**How to complete this task**
Echo the data verbatim, starting at the line that contains "Describe the element at coordinates (614, 577)" and continuing up to and including the final line of the data. Leave the pictures out.

**Pixel coordinate grounding data**
————
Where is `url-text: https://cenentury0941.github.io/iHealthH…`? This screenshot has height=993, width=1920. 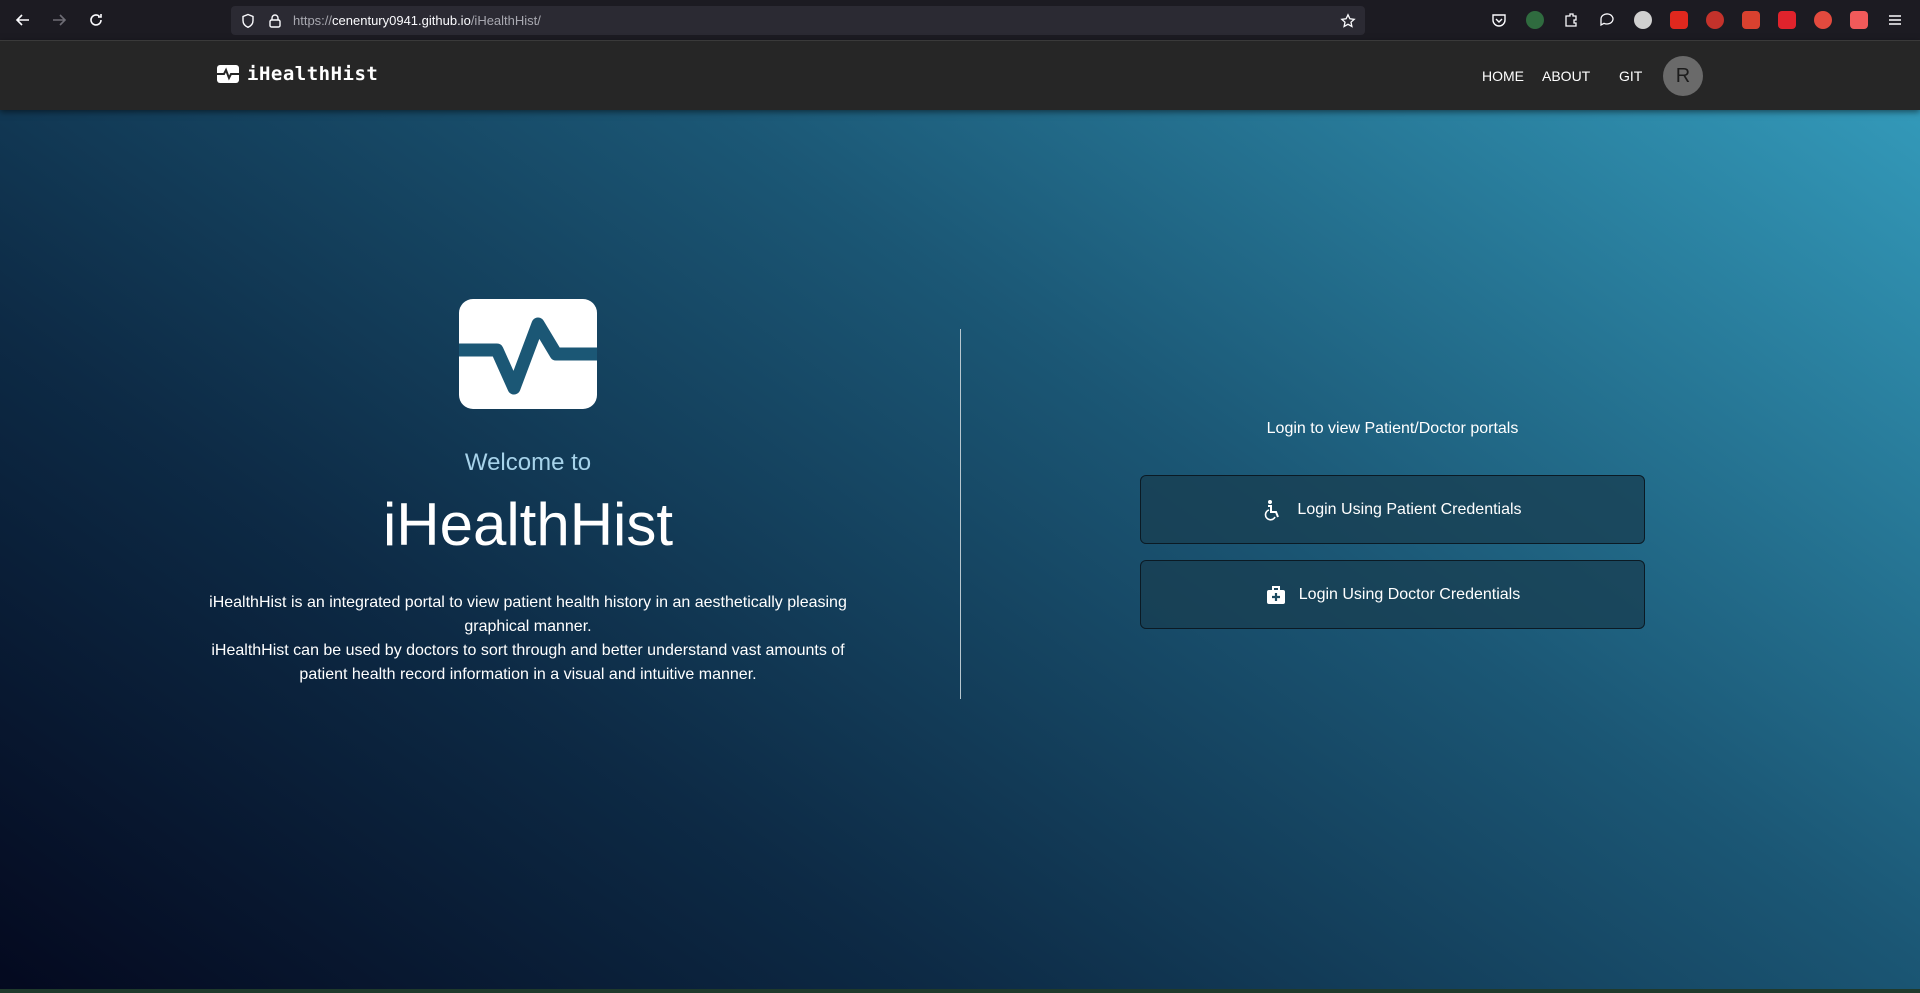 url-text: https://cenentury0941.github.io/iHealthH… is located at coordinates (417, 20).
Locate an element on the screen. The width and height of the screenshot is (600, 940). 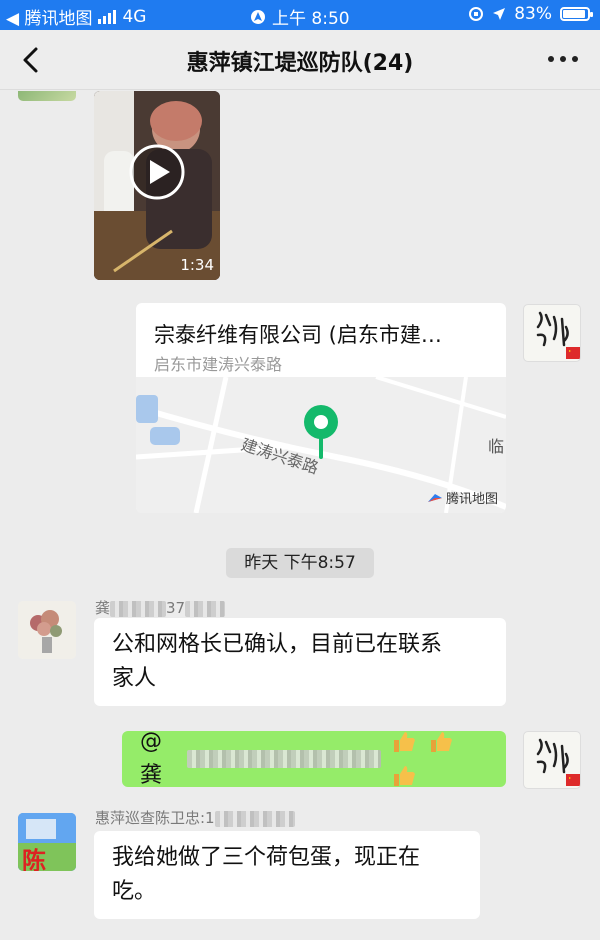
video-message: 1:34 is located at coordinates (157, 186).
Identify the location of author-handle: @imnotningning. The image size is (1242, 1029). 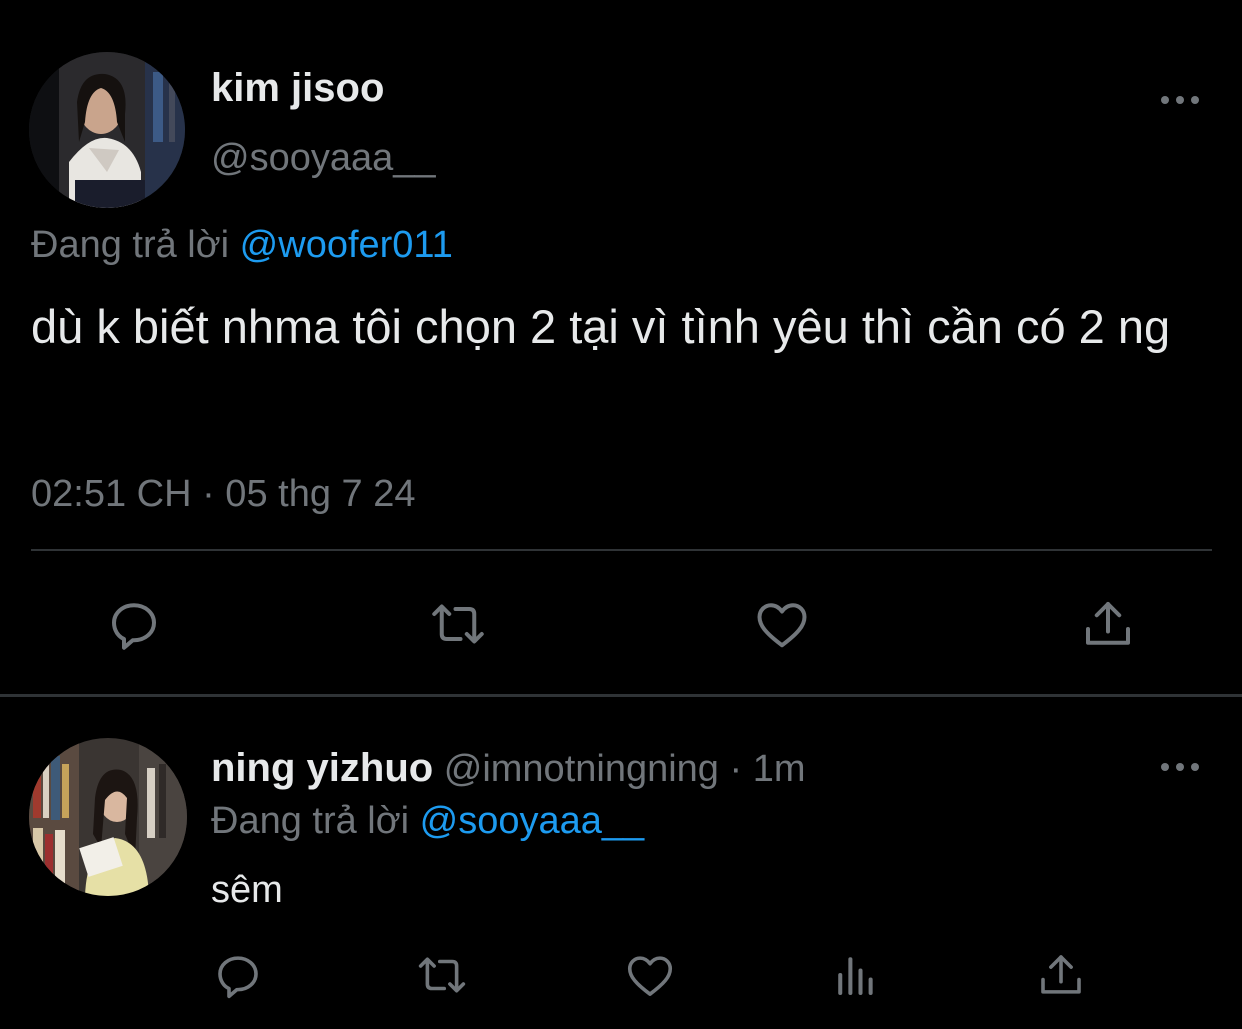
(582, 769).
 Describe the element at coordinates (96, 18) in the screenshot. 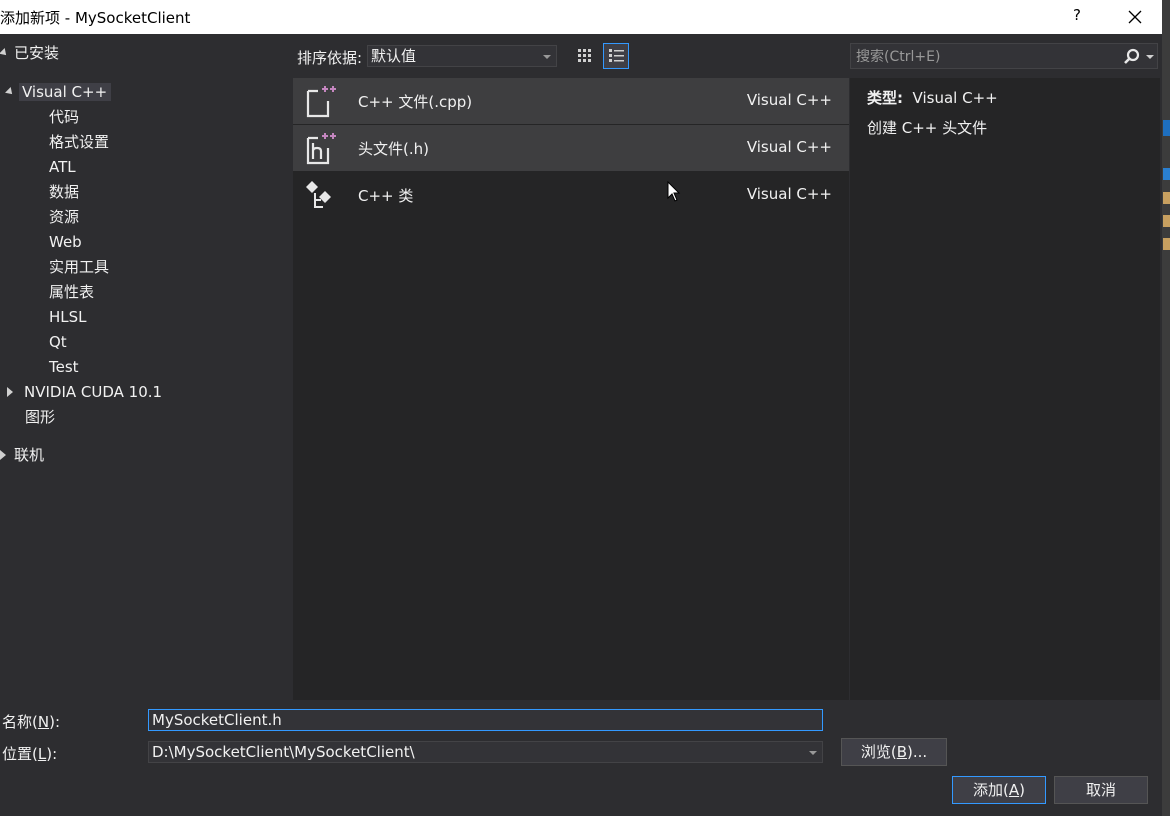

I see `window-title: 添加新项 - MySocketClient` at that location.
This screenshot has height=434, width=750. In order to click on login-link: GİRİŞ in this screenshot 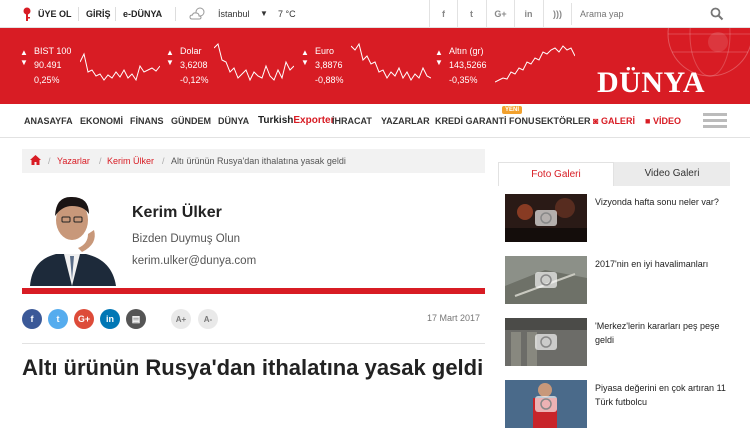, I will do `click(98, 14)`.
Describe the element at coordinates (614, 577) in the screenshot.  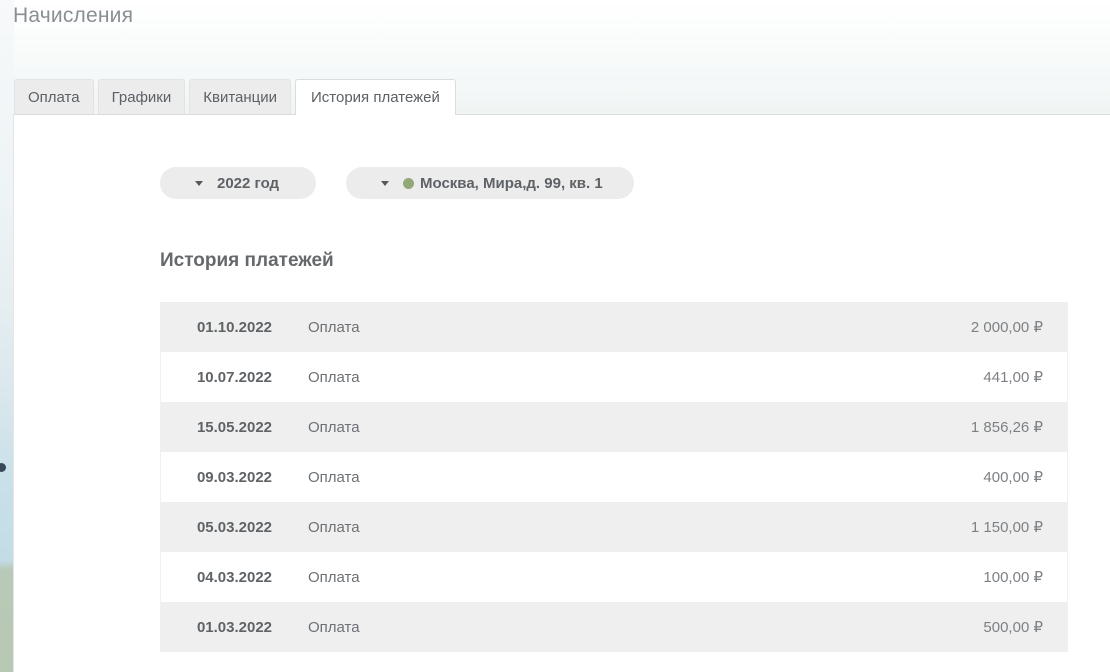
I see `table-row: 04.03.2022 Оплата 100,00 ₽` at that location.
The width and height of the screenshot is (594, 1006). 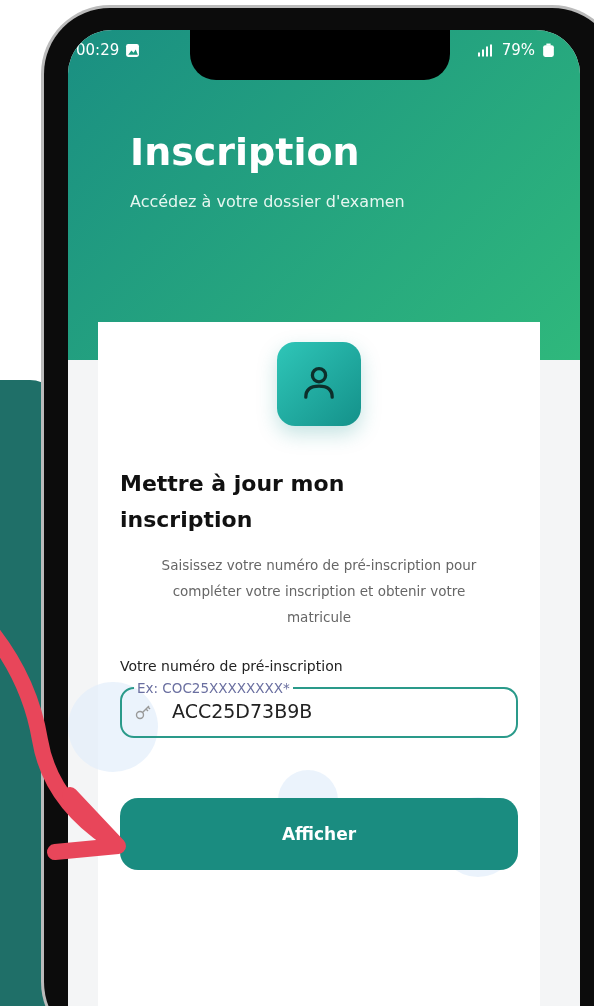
————
**Solution to the exercise**
Describe the element at coordinates (614, 577) in the screenshot.  
I see `table-row: 04.03.2022 Оплата 100,00 ₽` at that location.
The width and height of the screenshot is (594, 1006). 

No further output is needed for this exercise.